### PROBLEM TO WORK ON
Make an exact copy of the listing underneath, skipping each picture.

### MATERIAL PROVIDED
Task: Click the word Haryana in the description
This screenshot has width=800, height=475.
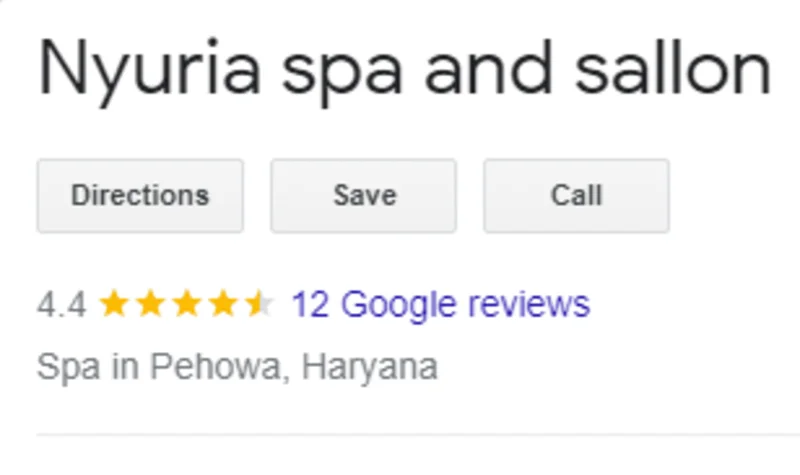Action: point(370,367)
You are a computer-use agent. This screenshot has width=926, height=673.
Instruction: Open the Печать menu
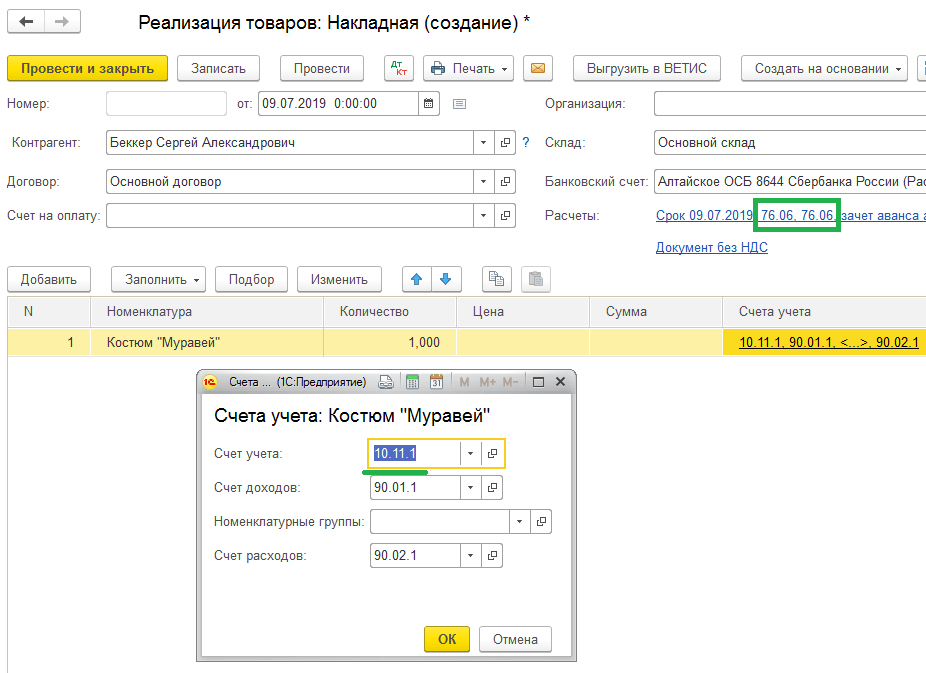(x=468, y=68)
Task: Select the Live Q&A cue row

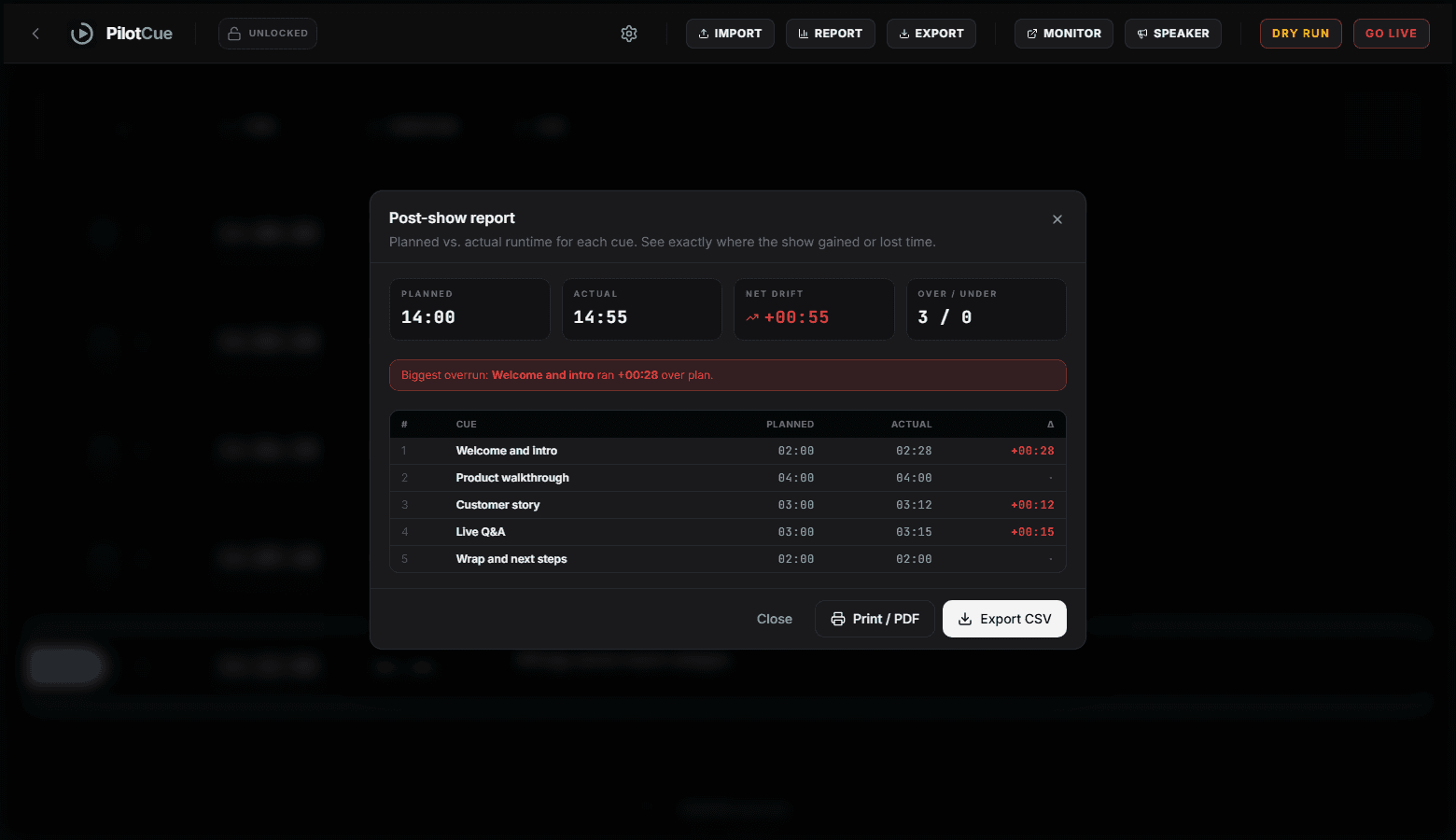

### ANSWER AREA
Task: Click the word Haryana in the description
This screenshot has width=800, height=475.
Action: point(370,367)
You are a computer-use agent. This screenshot has width=926, height=673.
Instruction: Open the Печать menu
(x=468, y=68)
Task: Select the Live Q&A cue row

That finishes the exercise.